I am sure that my officemates are growing tired of getting unsolicited updates on Honeybee. You see, Honeybee is my year old French Bulldog that I had to, at least temporarily leave behind in New York City when I relocated to Albany, New York last December.  Our separation has not been an easy one as she is part of the reason that I was able to make the decision to move.

Our backstory is a complex as most intimate relationships are.

Following extensive hand surgery last year, I was unable to do the simplest things that I had long taken for granted. I could not shower myself, comb my hair (okay, my natural style lets me occasionally get away with long periods of not combing it), cook, or dress myself. Anything requiring the use of both hands was impossible to do.

I moved in with my youngest sister to get help with these routine tasks and to also have some emotional support for what continues to be a long and physically painful healing and rehabilitation process.

My sister was fostering a brood of four Frenchies and the lone female remained as each of her brothers left the nest. She was a big and broad puppy, prone to loud snoring and frequent bouts of uncontrolled flatulence. Her head looked like it belonged on an adult dog and her scowl was one for the ages.

My sister went back to work after getting me settled in. It was just me and the Frenchie for 8 or more hours a day.




After cautiously sizing each other up, we made peace with each other. She accompanied me outside each morning to read my bible and have my morning cup of coffee.

After about 2 weeks, I noticed that we had not really given her a proper name. For some reason the color of her coat reminded me of honey, and her shape reminded me of a honeybee. So, I named her Honeybee.

After a few more weeks, we settled in to a routine. We shared avocado toast while watching old movies on Turner Classic Movies. She laid in my lap patiently as we watched old Bette Davis and Elizabeth Taylor movies. She watched me with confusion and great attention as I did my hand exercises. We took a late afternoon nap together. She listened to my prayers and I listened to her snorts.

After 2 months, I returned to work and worked from home. She made a relatively smooth adjustment to not being the center of my attention for a solid 7 or 8 hours of each working day.

Honeybee patiently slept to the dozens of calls I sometimes had each day, and she was careful to get out of the way of my webcam during video conferences.
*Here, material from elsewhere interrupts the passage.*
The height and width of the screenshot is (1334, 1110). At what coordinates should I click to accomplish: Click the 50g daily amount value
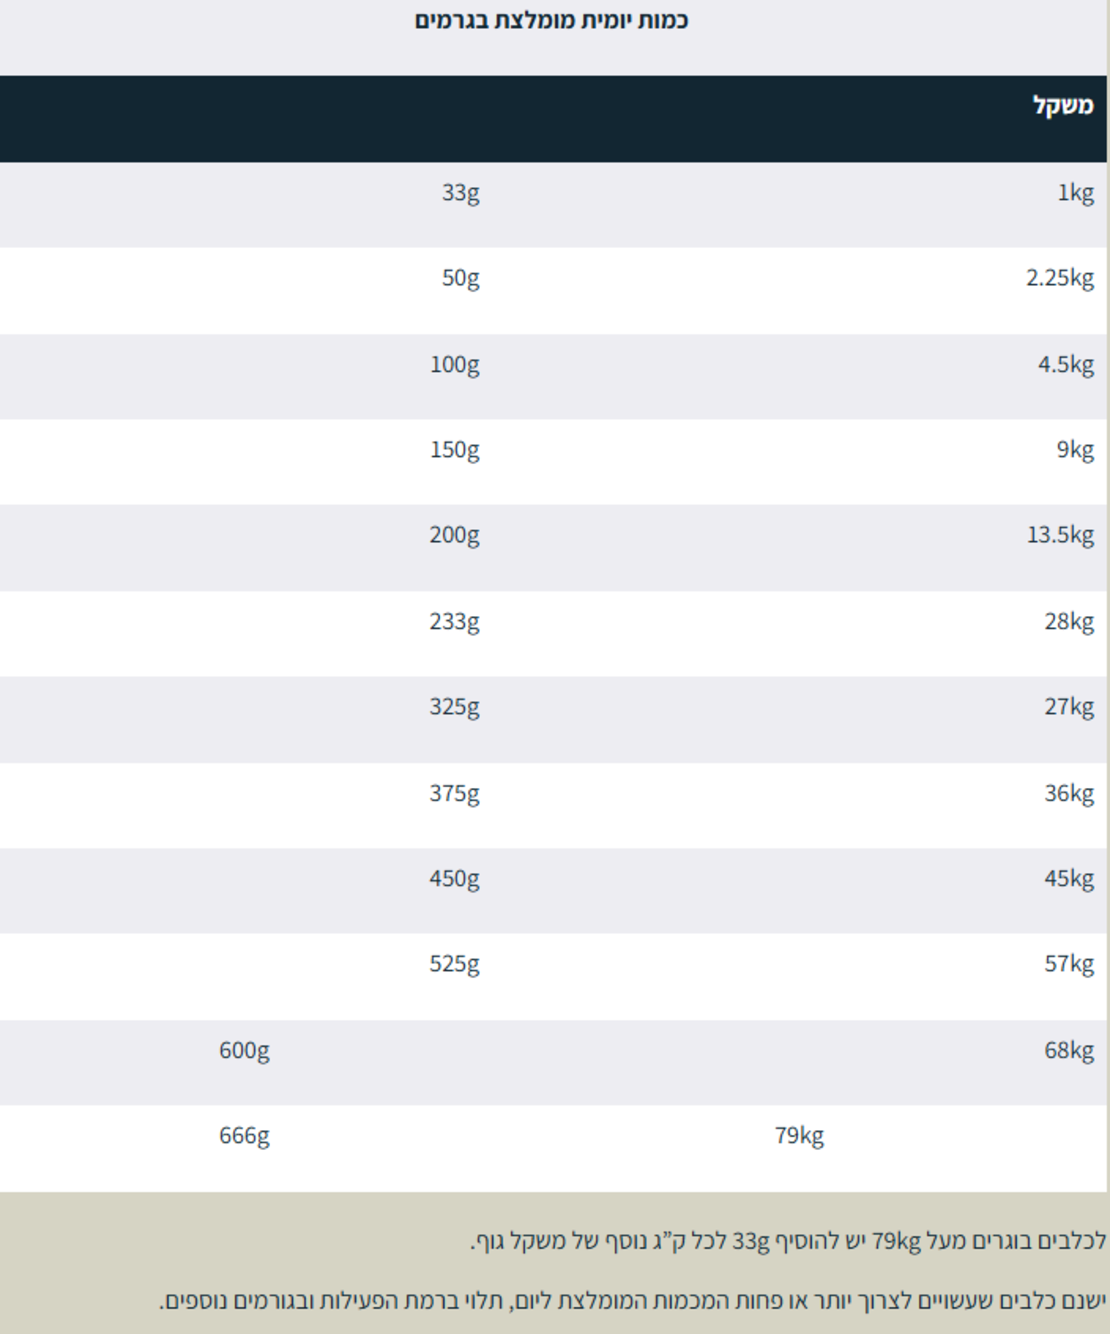pos(461,279)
Every now and then she interrupted a conversation with a loud series of farts and snorts but we both pretended like nothing happened.

Me and my dog spent countless hours trying to decide whether a move to Albany would be a good one for the both of us. I guess at some point in time, I got tired talking to her about it and she got tired listening to me talk about it. We both reached the same decision: just do it.

So I moved to Albany with the intent of having Honeybee join me once I got settled. But the best laid plans often do change.

Honeybee has a younger sister, Sweet Pea, that my sister began fostering. During holiday visits with my family, I could not ignore their real affection for each other and dependence on each other. It was going to be traumatic for the both of them when Honeybee moved to Albany.

Sweet Pea and Honeybee

Sweet Pea and Honeybee

When I went down to the city to pick her up 2 weeks ago, I realized that I could not separate Honeybee from Sweet Pea. Just couldn’t justify it.

So, Honeybee’s arrival has been delayed. I don’t have a fixed deadline or anything; I’m just going with the flow. But I still needed some companionship at home.

Last week I adopted Jack and Wally; two adult black cats who were abandoned in an apartment. Unfortunately, I have not seen much of them as they hide under the bed checking their new digs out. I am looking forward to them becoming more settled. I am sure that we’ll bond soon; but I am certain that it will not be over avocado toast and a movie.